■ Required work: Each record, exactly as written, should be printed again.

■ Data supplied:
·····

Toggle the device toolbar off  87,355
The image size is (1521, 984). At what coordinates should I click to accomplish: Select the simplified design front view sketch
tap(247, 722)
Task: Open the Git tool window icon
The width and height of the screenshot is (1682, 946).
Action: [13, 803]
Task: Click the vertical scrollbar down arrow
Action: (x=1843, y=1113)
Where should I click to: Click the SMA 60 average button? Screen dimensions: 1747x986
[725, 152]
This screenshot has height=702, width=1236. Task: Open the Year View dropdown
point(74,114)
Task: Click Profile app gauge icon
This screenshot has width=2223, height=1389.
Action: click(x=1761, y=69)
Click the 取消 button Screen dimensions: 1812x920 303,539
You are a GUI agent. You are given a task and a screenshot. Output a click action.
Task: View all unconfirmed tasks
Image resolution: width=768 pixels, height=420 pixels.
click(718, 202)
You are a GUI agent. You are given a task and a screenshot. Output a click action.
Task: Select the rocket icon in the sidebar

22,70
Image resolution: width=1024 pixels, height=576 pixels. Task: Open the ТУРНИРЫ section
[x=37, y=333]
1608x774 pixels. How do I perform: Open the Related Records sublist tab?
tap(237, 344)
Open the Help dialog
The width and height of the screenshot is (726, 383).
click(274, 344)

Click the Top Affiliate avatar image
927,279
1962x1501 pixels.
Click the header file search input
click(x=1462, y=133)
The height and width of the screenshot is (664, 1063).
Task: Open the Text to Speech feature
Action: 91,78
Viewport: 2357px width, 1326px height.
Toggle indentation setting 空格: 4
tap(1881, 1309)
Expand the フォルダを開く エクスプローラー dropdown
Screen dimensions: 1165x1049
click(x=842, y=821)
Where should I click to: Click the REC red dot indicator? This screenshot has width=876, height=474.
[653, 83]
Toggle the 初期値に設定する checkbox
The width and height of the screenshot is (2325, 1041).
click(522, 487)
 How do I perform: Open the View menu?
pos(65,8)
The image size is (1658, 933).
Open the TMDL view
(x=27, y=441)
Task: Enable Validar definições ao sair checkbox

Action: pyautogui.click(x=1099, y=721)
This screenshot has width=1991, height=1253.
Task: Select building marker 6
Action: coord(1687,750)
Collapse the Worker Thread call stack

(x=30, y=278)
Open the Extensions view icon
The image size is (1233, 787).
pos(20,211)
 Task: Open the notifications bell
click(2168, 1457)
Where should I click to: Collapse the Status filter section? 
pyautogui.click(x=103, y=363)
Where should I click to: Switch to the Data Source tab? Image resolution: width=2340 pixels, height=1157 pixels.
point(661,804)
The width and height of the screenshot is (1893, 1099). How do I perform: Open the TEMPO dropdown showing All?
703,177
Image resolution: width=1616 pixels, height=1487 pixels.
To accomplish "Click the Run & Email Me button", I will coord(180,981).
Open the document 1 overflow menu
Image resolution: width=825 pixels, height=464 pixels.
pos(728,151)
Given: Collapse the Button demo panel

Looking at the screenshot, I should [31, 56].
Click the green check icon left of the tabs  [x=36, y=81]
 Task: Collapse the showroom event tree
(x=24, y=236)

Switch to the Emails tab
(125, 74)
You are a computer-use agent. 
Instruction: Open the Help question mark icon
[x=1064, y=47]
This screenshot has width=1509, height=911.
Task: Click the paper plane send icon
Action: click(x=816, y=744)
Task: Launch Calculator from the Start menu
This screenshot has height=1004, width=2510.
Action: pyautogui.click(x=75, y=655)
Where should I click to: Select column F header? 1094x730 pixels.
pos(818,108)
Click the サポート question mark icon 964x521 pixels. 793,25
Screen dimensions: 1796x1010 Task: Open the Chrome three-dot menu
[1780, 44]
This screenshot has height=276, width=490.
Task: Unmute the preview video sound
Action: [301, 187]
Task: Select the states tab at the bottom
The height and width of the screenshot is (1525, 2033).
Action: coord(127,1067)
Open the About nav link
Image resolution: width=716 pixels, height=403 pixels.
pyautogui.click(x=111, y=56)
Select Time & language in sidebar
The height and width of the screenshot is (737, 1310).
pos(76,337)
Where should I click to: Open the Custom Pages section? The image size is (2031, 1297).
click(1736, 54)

·····

■ Task answer:
Toggle the device toolbar off  87,355
The image size is (1521, 984). At what coordinates should I click to accomplish: Select the simplified design front view sketch
tap(247, 722)
Task: Open the Git tool window icon
The width and height of the screenshot is (1682, 946).
Action: [13, 803]
Task: Click the vertical scrollbar down arrow
Action: (x=1843, y=1113)
Where should I click to: Click the SMA 60 average button? Screen dimensions: 1747x986
[725, 152]
This screenshot has height=702, width=1236. Task: Open the Year View dropdown
point(74,114)
Task: Click Profile app gauge icon
This screenshot has width=2223, height=1389.
Action: click(x=1761, y=69)
Click the 取消 button Screen dimensions: 1812x920 303,539
You are a GUI agent. You are given a task and a screenshot. Output a click action.
Task: View all unconfirmed tasks
Image resolution: width=768 pixels, height=420 pixels.
click(718, 202)
You are a GUI agent. You are given a task and a screenshot. Output a click action.
Task: Select the rocket icon in the sidebar

22,70
Image resolution: width=1024 pixels, height=576 pixels. Task: Open the ТУРНИРЫ section
[x=37, y=333]
1608x774 pixels. How do I perform: Open the Related Records sublist tab?
tap(237, 344)
Open the Help dialog
The width and height of the screenshot is (726, 383).
click(274, 344)

Click the Top Affiliate avatar image
927,279
1962x1501 pixels.
Click the header file search input
click(x=1462, y=133)
The height and width of the screenshot is (664, 1063).
Task: Open the Text to Speech feature
Action: 91,78
Viewport: 2357px width, 1326px height.
Toggle indentation setting 空格: 4
tap(1881, 1309)
Expand the フォルダを開く エクスプローラー dropdown
Screen dimensions: 1165x1049
click(x=842, y=821)
Where should I click to: Click the REC red dot indicator? This screenshot has width=876, height=474.
[653, 83]
Toggle the 初期値に設定する checkbox
The width and height of the screenshot is (2325, 1041).
click(522, 487)
 How do I perform: Open the View menu?
pos(65,8)
The image size is (1658, 933).
Open the TMDL view
(x=27, y=441)
Task: Enable Validar definições ao sair checkbox

Action: pyautogui.click(x=1099, y=721)
This screenshot has width=1991, height=1253.
Task: Select building marker 6
Action: coord(1687,750)
Collapse the Worker Thread call stack

(x=30, y=278)
Open the Extensions view icon
The image size is (1233, 787).
pos(20,211)
 Task: Open the notifications bell
click(2168, 1457)
Where should I click to: Collapse the Status filter section? 
pyautogui.click(x=103, y=363)
Where should I click to: Switch to the Data Source tab? Image resolution: width=2340 pixels, height=1157 pixels.
point(661,804)
The width and height of the screenshot is (1893, 1099). How do I perform: Open the TEMPO dropdown showing All?
703,177
Image resolution: width=1616 pixels, height=1487 pixels.
To accomplish "Click the Run & Email Me button", I will coord(180,981).
Open the document 1 overflow menu
Image resolution: width=825 pixels, height=464 pixels.
pos(728,151)
Given: Collapse the Button demo panel

Looking at the screenshot, I should [31, 56].
Click the green check icon left of the tabs  [x=36, y=81]
 Task: Collapse the showroom event tree
(x=24, y=236)

Switch to the Emails tab
(125, 74)
You are a computer-use agent. 
Instruction: Open the Help question mark icon
[x=1064, y=47]
This screenshot has width=1509, height=911.
Task: Click the paper plane send icon
Action: click(x=816, y=744)
Task: Launch Calculator from the Start menu
This screenshot has height=1004, width=2510.
Action: pyautogui.click(x=75, y=655)
Where should I click to: Select column F header? 1094x730 pixels.
pos(818,108)
Click the サポート question mark icon 964x521 pixels. 793,25
Screen dimensions: 1796x1010 Task: Open the Chrome three-dot menu
[1780, 44]
This screenshot has height=276, width=490.
Task: Unmute the preview video sound
Action: [301, 187]
Task: Select the states tab at the bottom
The height and width of the screenshot is (1525, 2033).
Action: coord(127,1067)
Open the About nav link
Image resolution: width=716 pixels, height=403 pixels.
pyautogui.click(x=111, y=56)
Select Time & language in sidebar
The height and width of the screenshot is (737, 1310).
pos(76,337)
Where should I click to: Open the Custom Pages section? The image size is (2031, 1297).
click(1736, 54)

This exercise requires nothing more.